In unserem Haus haben wir sehr nette Nachbarn. Da ist das ältere Ehepaar neben uns, das wir kennen, weil sie unsere Vermieter sind. Da ist die Familie über uns, die wir kennen, weil sie einen Sohn im Alter unseres Sohnes haben. Da ist die Familie unter uns, die wir kennen, weil wir abends unsere Amazon-Pakete bei ihnen abholen, ohne dass sie sich je beschwert hätten (was nicht selbstverständlich ist, weil wir oft abends klingeln und Amazon ja außerdem auch böse ist). Für alle diese Menschen würde ich meine Hand ins Feuer legen. Außerdem wohnen in unserem Haus noch weitere Parteien, die wir nur ein wenig oder fast gar nicht kennen. Auch ihnen traue ich nichts Böses zu, sie machen einen netten Eindruck, und wenn wir uns im Treppenhaus begegnen, grüßen wir uns. Sollte gerade ein Müllbeutel mit der Silhouette eines Leichnams unter ihrem Arm klemmen, würde es mir nur auffallen, wenn das Blut auf die Stufen schwappt. In einem geistesgegenwärtigen Moment.

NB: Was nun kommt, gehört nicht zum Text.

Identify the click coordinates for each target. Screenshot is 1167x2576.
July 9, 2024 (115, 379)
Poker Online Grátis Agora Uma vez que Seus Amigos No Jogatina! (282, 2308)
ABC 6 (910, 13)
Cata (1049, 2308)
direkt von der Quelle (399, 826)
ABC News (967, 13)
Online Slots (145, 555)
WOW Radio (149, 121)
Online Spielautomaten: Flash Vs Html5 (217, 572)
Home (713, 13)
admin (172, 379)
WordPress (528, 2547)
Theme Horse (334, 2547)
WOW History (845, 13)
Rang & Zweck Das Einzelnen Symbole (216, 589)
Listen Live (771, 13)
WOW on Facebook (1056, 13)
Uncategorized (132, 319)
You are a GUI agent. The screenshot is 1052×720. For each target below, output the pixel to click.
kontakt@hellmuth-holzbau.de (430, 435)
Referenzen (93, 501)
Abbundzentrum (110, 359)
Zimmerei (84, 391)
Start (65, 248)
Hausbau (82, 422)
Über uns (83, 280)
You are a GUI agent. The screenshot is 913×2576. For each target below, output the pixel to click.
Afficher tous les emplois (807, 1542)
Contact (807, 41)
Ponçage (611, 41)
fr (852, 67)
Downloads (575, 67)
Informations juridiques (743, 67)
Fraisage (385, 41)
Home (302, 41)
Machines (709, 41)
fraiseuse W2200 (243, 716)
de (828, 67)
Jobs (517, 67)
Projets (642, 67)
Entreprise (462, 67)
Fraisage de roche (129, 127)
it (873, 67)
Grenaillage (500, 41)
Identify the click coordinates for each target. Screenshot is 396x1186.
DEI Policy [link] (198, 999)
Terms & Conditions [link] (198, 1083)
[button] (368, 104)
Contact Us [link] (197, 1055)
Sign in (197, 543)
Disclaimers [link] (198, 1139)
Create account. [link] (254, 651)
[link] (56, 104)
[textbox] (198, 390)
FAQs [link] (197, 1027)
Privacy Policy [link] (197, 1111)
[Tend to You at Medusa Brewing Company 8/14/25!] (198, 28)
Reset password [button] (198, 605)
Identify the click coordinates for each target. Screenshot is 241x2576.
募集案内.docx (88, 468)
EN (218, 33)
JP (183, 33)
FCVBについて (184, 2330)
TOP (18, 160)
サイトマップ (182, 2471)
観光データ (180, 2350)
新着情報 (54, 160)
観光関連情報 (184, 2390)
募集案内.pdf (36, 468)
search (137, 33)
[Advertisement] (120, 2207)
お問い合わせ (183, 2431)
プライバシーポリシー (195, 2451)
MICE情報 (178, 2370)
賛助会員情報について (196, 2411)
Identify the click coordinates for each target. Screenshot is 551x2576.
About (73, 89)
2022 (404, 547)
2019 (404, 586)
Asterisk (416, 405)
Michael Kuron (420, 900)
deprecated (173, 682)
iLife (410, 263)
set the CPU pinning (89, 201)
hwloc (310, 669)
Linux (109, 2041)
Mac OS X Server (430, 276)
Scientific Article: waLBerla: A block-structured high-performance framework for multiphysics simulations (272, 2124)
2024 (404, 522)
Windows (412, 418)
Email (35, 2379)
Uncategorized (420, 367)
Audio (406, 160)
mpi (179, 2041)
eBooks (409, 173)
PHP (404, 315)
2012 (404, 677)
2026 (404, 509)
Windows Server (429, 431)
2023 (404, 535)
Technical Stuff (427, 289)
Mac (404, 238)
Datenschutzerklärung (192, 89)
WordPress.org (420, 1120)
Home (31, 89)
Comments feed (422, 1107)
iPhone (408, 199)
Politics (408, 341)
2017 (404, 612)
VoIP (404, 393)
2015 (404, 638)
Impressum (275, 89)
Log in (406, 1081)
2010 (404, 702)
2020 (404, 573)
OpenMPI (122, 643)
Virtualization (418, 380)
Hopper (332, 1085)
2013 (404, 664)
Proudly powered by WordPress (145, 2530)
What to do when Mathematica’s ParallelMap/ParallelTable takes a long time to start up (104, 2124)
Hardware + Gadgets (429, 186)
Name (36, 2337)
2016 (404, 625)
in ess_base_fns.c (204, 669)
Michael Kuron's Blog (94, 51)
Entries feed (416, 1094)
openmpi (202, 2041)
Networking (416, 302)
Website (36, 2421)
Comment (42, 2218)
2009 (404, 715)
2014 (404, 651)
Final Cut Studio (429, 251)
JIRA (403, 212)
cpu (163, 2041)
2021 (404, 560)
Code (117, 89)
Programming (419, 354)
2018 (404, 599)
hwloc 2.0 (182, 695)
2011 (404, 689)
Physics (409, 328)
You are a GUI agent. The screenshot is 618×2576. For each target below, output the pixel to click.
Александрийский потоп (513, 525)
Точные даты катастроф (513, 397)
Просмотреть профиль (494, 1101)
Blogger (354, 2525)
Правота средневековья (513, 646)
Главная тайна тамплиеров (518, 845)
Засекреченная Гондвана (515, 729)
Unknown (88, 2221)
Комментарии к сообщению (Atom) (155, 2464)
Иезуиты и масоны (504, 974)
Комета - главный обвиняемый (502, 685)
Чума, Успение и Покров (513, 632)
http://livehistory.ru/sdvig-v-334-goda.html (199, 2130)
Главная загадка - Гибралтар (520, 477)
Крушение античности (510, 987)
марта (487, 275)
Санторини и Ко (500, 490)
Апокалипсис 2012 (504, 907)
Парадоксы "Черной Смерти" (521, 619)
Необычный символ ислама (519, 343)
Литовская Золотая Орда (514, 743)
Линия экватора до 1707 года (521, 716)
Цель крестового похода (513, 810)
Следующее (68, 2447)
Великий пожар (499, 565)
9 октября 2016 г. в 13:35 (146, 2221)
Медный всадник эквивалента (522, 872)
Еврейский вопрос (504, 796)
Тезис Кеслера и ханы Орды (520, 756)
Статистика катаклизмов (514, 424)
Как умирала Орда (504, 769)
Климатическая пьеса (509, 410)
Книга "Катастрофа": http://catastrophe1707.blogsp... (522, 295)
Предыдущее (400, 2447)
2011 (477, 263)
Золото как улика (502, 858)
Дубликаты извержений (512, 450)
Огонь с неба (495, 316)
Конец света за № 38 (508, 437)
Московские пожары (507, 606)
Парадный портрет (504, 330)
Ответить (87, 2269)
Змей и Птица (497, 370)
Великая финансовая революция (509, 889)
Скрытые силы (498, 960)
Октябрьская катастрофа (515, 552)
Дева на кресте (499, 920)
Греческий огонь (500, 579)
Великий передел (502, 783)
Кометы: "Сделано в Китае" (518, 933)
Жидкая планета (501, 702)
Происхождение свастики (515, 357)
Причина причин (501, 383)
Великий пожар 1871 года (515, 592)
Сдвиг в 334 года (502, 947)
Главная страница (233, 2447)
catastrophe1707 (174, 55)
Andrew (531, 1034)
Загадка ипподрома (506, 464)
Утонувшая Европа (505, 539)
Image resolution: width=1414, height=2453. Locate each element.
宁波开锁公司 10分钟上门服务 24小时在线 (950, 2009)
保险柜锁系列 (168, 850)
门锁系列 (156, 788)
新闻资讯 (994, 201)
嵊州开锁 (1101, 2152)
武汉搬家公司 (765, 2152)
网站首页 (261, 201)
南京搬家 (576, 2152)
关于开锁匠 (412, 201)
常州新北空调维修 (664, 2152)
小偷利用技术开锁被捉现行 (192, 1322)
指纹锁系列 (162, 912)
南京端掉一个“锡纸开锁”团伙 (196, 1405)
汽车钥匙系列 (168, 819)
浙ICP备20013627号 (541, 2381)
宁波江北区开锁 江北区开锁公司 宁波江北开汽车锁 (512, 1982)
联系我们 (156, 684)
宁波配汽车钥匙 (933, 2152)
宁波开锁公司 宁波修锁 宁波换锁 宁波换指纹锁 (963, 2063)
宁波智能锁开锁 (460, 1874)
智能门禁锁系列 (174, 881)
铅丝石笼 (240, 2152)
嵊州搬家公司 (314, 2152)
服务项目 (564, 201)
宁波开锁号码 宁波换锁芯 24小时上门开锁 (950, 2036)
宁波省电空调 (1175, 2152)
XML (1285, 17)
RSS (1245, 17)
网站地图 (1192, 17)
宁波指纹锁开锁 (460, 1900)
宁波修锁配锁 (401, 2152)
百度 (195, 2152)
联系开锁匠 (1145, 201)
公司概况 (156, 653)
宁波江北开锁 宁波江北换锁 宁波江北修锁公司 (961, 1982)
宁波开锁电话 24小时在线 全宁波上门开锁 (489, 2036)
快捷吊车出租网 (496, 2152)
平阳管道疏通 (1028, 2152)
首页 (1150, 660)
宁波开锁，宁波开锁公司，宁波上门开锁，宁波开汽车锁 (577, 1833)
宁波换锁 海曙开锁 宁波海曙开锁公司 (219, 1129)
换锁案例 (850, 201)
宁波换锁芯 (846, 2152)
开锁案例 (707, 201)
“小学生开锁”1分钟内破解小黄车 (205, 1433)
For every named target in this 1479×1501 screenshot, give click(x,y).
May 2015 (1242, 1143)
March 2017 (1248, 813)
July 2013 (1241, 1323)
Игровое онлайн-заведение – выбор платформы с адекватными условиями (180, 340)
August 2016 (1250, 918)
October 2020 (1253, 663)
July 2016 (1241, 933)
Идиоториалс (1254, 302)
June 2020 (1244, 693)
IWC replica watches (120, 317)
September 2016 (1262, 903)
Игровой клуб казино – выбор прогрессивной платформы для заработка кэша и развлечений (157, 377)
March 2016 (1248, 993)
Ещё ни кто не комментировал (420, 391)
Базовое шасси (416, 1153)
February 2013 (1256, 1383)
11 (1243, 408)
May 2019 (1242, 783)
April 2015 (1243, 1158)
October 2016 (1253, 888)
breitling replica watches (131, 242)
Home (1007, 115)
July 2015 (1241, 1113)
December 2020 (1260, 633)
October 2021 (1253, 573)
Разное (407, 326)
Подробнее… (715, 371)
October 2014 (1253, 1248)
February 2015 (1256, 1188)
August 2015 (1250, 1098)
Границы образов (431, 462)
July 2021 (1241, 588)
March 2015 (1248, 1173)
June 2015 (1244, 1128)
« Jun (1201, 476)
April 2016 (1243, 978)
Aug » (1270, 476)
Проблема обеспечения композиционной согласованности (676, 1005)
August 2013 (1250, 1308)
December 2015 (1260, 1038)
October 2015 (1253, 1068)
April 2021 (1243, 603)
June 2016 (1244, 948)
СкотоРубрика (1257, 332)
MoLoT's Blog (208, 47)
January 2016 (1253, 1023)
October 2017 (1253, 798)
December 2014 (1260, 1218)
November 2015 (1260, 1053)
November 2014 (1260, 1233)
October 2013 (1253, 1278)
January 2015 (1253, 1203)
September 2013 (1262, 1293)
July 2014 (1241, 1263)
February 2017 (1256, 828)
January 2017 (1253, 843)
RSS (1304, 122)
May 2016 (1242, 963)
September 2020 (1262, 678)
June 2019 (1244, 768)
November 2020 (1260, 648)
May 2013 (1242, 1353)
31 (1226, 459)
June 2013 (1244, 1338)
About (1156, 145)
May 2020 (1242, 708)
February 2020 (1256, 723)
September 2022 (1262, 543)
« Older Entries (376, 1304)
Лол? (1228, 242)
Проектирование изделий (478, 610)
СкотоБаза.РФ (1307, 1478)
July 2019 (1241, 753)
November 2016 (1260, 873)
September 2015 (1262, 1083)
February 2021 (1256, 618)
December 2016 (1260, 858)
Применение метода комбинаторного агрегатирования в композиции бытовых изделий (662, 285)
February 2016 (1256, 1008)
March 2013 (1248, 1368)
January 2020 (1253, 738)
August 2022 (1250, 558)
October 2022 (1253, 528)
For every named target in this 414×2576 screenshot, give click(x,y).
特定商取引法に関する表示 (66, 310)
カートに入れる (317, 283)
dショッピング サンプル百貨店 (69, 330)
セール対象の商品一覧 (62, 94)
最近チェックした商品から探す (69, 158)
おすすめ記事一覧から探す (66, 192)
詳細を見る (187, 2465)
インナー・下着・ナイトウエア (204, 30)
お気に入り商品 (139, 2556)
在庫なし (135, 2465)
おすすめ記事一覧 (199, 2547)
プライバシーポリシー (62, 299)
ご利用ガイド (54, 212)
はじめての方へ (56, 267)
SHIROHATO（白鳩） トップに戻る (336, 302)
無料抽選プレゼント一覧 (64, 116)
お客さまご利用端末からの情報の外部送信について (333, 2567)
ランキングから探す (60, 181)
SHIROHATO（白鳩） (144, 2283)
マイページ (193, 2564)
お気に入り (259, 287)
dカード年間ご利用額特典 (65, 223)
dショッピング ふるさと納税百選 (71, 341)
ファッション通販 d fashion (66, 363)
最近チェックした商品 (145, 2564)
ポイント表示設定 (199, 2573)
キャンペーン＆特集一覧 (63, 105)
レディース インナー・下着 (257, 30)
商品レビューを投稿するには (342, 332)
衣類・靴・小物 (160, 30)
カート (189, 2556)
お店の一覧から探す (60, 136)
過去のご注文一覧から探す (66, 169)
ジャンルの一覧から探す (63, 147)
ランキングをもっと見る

Das Leben deiner Nachbarn interessiert dich nicht und sehen tust du sie auch kaum. Was dadurch alles unentdeckt bleibt.
Gerade ist bekannt geworden, dass ein Ehepaar in einem Londoner Wohnhaus drei Frauen 30 Jahre lang als Sklavinnen gehalten hat, und alle schreien sie jetzt wieder: Jesusmaria, wie konnte das passieren? Haben die Nachbarn denn nichts mitgekriegt?! Natürlich, eine dieser Frauen soll einem Nachbarn 200 Hilferufe geschickt haben, und da braucht es schon einen toten Winkel von den Ausmaßen des Wembley-Stadions, um nicht doch mal rüberzugehen oder gleich die Polizei zu rufen. Es gab aber auch die Nachbarn von Josef Fritzl, die nichts vom Keller gewusst hatten. Oder die Nachbarn von Wolfgang Priklopil, denen die Anwesenheit von Natascha Kampusch entgangen war. Es gab die Nachbarn in Tucson, die bis Dienstag keine Ahnung hatten, dass nebenan drei Kinder jahrelang ihr Zimmer nicht verlassen durften. Der öffentliche Reflex war und ist jedesmal der gleiche: Was ist das bloß für eine Welt, in der die Menschen nichts mehr voneinander mitkriegen!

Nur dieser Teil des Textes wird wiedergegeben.